But his billionaire father, insurance industry legend and current Overstock chairman John "Jack" Byrne, wants his son to engage less in that holy war and more in managing of the Salt Lake City-based Internet closeout retailer Patrick founded in 1999.
Jack Byrne says he would rather step down as chairman than strain the father-son friendship with continued wrangling about how to run Overstock - and what windmills are in need of tilting.
"I have told Patrick this and mentioned it to the board," the elder Byrne says. "We will discuss the matter at our April board meeting. There are many strong business [people] on the board, anyone of whom would make a fine chairman."
Bottom line, Jack Byrne adds: "The son-father thing is getting in the way."
Maybe the Byrnes can take comfort from other father-son teams who have made it in business without tearing apart familial bonds.
"It has been a privilege and honor to have worked with my children and to build a family business," says billionaire Utah industrialist Jon Huntsman Sr. "It's been the joy of my life."
His son, Huntsman Cos. CEO Peter Huntsman - brother of Utah Gov. Jon Huntsman Jr. - echoes the sentiment, but does not deny that he and his father have periodically differed, in private, before hammering out decisions they could both accept.
"You have to be able to differentiate between a boss and a father. A boss will say things that a father would not, and vice versa," he says. "The corporate world can be extremely hard and challenging. Most father-son relationships I've come across in business have failed."
Peter Huntsman adds: "If I was just a 'yes' man in this position, then I'd be the wrong man to have in this position. . . . That said, I've never forgotten whose company it is."
Joe Reger says it was rough going when he and son Joe Reger Jr. launched their Houston-based Frogfire Technologies more than a decade ago. The father-son relationship, for them, meant competition to see who would be in charge.
"Eventually, each of us learned to listen better than we ever had. That's what made it all work, when we respected each other enough to really listen," the senior Reger says.
Reger Jr. says that is true, but flare-ups are not entirely unknown.
"After so many years we simply know that a fight is a short-term affair, give each other some time to cool down and then get back to business," he says. "Of course, there was the Headlock Incident of 1993," an impromptu wrestling match that Reger Jr. won.
"Senior says it was a fluke," he said, "so I'm waiting for the rematch."
The 74-year-old Byrne, credited with resurrecting GEICO car insurance from near-insolvency in the late 1970s, is not as enamored as his son with the idea that hedge funds and some financial media are in cahoots to drive down the stock prices of companies like Overstock.
Short selling is the practice of selling borrowed stock on a gamble the shares can be repurchased at a lower price, allowing the borrower to profit upon return of the initial shares. Naked shorting involves selling stock without first borrowing it; the short-seller then hopes to acquire the needed shares in time to deliver on the sale.

* EXERCISE GOAL *
Answer these questions from the article on father-son business partnerships:
(a) In what year was Overstock founded?
(b) In what city is Frogfire Technologies based?
(c) Which company is Jack Byrne credited with rescuing from near-insolvency in the late 1970s?

* INFORMATION SHOWN *

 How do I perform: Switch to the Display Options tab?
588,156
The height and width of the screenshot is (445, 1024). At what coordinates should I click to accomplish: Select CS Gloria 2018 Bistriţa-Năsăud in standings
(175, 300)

* CORRECT OUTPUT *
(a) 1999
(b) Houston
(c) GEICO car insurance